Without any pictures, reproduce exactly the lines running from the line containing "Where should I click to: Click the component" through the end of the entries.

____

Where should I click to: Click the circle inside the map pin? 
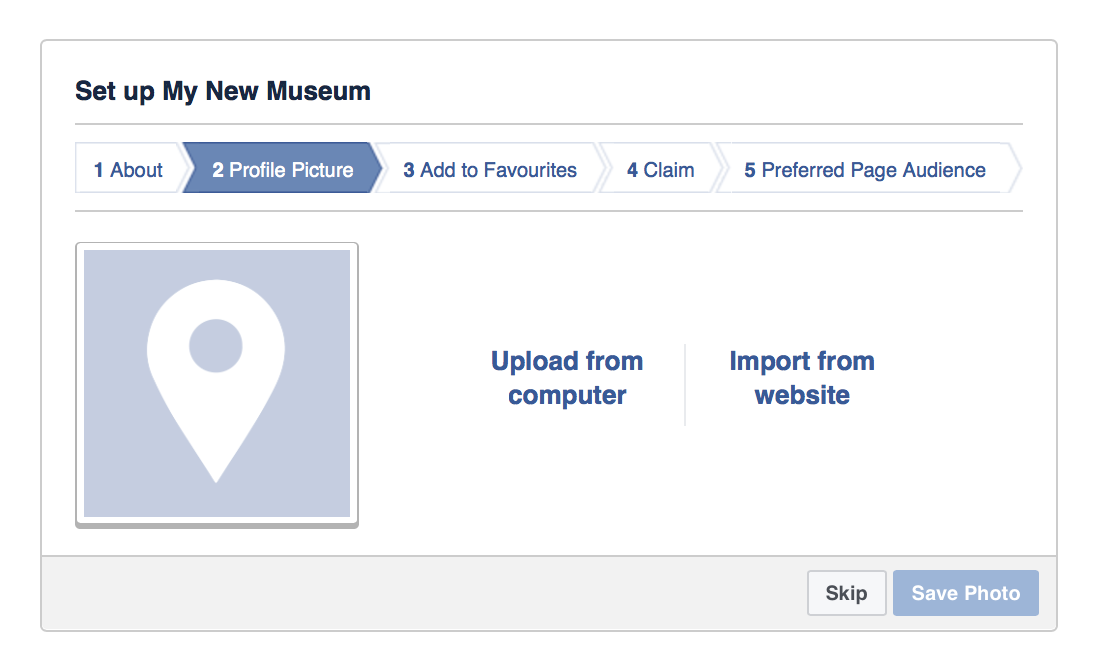[216, 346]
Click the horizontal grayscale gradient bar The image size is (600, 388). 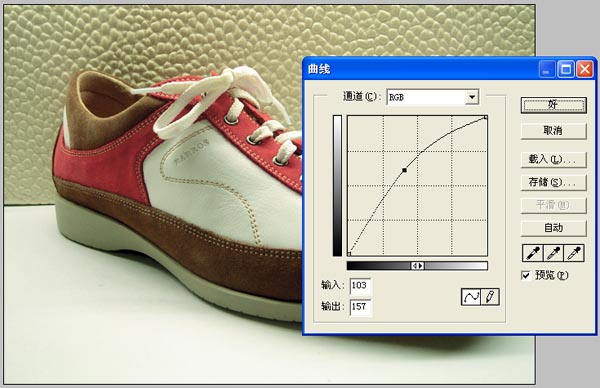(x=417, y=266)
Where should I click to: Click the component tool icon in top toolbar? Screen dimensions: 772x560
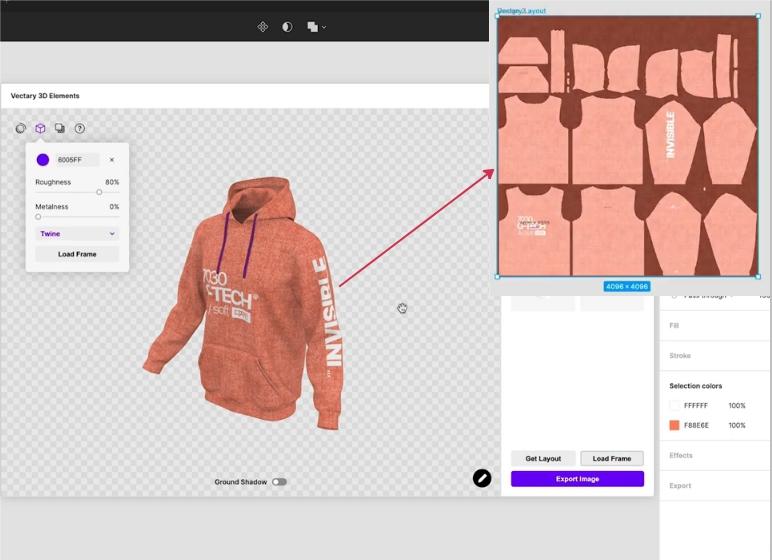click(263, 27)
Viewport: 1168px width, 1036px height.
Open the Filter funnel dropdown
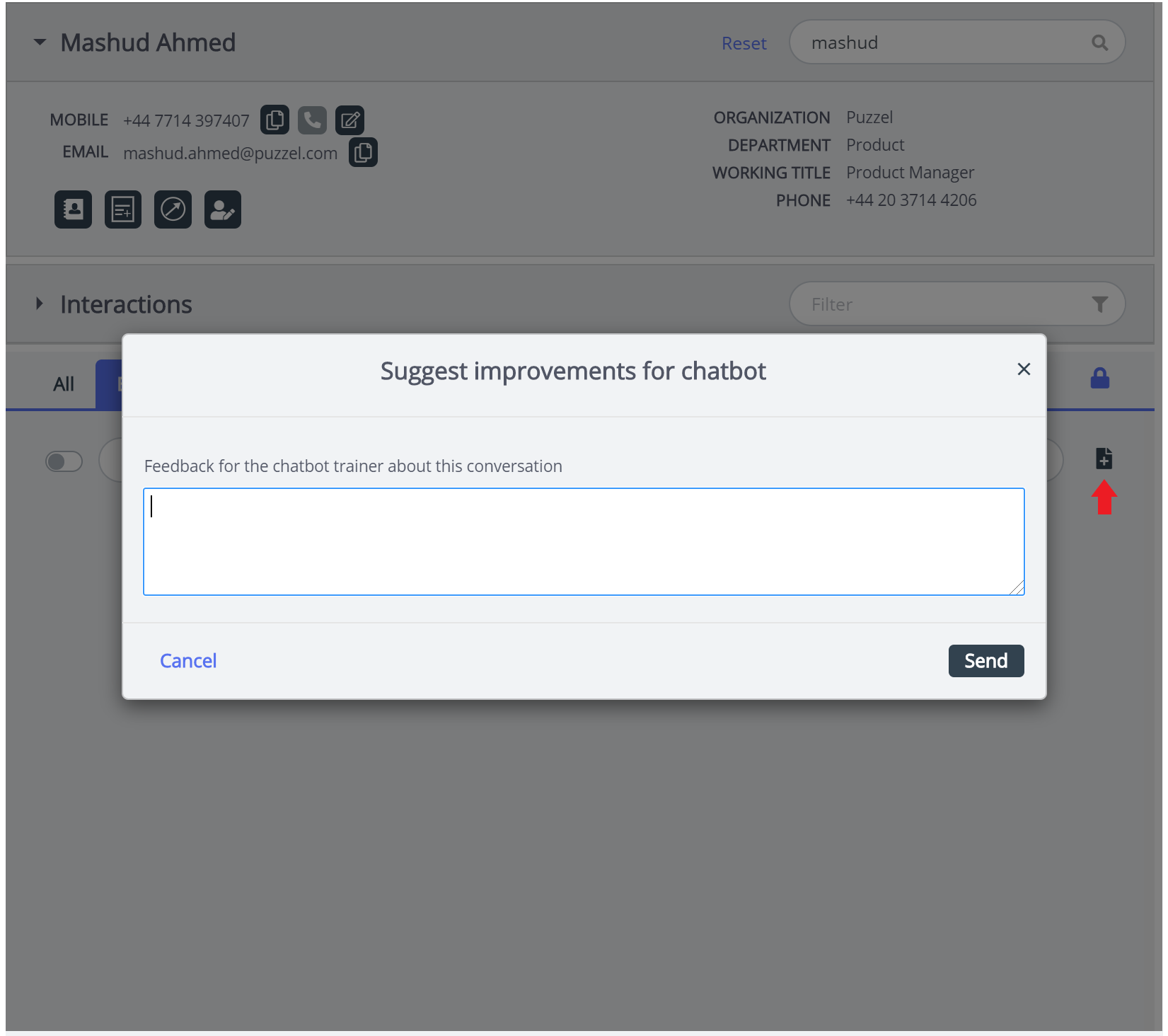pyautogui.click(x=1099, y=304)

____

ANSWER |
Where should I click to: Click the component tool icon in top toolbar? Screen dimensions: 772x560
click(263, 27)
Viewport: 1168px width, 1036px height.
Open the Filter funnel dropdown
pyautogui.click(x=1099, y=304)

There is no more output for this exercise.